When it comes to protecting consumers, American politicians in China don't always practice what they preach, unpublished U.S. diplomatic cables show.
In 2007, two Congressmen privately admonished a Chinese official about the sudden spike in potentially harmful Made-in-China products being shipped around the world, according to a cable from the U.S. embassy in Beijing obtained by WikiLeaks and provided to Reuters by a third party.
At the time, China was under fire from the United States and other nations for a host of toxic exports -- everything from lead paint in toys to poisonous chemical substitutes for ingredients in medicine and pet food. In August of that year, Mattel alone was compelled to recall 20 million toys that had been manufactured in China.
Two years later, the cables show, the same Congressmen -- Mark Kirk, then a House Republican from Illinois, and Rick Larsen, a Democrat from Washington -- returned to Beijing, only this time they had an entirely different message.

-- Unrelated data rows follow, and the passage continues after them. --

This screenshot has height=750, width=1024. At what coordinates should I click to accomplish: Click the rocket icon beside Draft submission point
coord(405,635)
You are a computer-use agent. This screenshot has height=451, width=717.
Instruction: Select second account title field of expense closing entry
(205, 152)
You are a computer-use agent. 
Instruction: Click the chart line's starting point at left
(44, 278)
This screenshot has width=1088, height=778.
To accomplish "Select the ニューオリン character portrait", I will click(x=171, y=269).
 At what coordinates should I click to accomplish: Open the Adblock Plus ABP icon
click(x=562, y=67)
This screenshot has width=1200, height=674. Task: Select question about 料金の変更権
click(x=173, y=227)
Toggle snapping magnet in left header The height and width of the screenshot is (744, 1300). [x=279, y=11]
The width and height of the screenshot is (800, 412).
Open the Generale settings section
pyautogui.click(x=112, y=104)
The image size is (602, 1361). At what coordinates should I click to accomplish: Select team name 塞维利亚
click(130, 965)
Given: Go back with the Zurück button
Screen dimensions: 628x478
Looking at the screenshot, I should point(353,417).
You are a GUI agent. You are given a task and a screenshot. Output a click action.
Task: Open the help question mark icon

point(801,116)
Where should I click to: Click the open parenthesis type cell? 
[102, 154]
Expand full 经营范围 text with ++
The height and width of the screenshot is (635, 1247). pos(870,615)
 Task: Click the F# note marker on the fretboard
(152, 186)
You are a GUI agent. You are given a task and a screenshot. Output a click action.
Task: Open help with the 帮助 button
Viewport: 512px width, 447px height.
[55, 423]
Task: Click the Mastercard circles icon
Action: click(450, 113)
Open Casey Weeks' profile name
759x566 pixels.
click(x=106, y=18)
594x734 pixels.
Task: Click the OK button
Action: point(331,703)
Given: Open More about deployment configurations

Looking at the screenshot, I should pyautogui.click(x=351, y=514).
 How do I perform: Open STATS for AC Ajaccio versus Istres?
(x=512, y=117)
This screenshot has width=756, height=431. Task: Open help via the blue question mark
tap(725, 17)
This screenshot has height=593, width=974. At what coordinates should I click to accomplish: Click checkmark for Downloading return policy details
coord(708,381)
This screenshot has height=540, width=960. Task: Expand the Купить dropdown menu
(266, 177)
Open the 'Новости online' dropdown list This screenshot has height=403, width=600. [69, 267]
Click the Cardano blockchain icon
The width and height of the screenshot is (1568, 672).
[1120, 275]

Kirk and Larsen asked Chinese officials to look the other way as an American company failed to meet regulations restricting the use of a toxic chemical in medical equipment sold to Chinese hospitals.
The company, Baxter Healthcare, was making blood bags for intravenous delivery using polyvinyl chloride (PVC), a plastic softener that has been banned in some other parts of the world. A chemical found in PVC has been shown to build up in humans, causing developmental defects in children, among other things. The European Union banned the chemical in question -- commonly known as DEHP -- from all household products this year.